Second, it has Yahoo Connected TV widgets. These are small apps that can be popped up over part or all of the screen, and can access various internet-served data, videos, pictures, games, and so on. As opposed to the native apps, these Yahoo widgets are uniformly bad. The startup time to bring up either the widget engine as a whole, or individual widgets, is unacceptably long. The functionality of the individual apps is generally limited (since you only have the TV remote as an input). I don't really do Facebook or Twitter, so I can't say if those apps work better than the others, but so far I haven't found any reason to bring up the Yahoo apps beyond the first couple of attempts.

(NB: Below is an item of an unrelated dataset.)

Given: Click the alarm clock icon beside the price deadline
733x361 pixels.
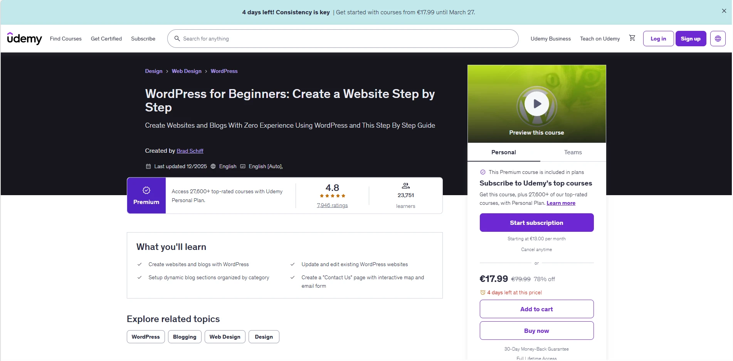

But via Engadget HD, it appears that Sony is going to try and see if someone will pay for these apps going forward. It's an obvious move - any revenue stream in a storm - but these things aren't even worth the $1 purchase price I wouldn't think twice about clicking for on the iTunes App Store, for example. Unless Yahoo has some kind of major revamp in place (and the screenshots provided don't really indicate that), or unless the next generation of Sony HDTVs has substantially more CPU power under the hood (which is certainly possible), I personally would stay away.
Also unanswered is how much of these upgrades and improvements will be pushed back to older models. I'm not one of those people that insists on endless free upgrades on everything I buy forever and ever - just curious on how much of this is just a software push versus being dependent on new hardware.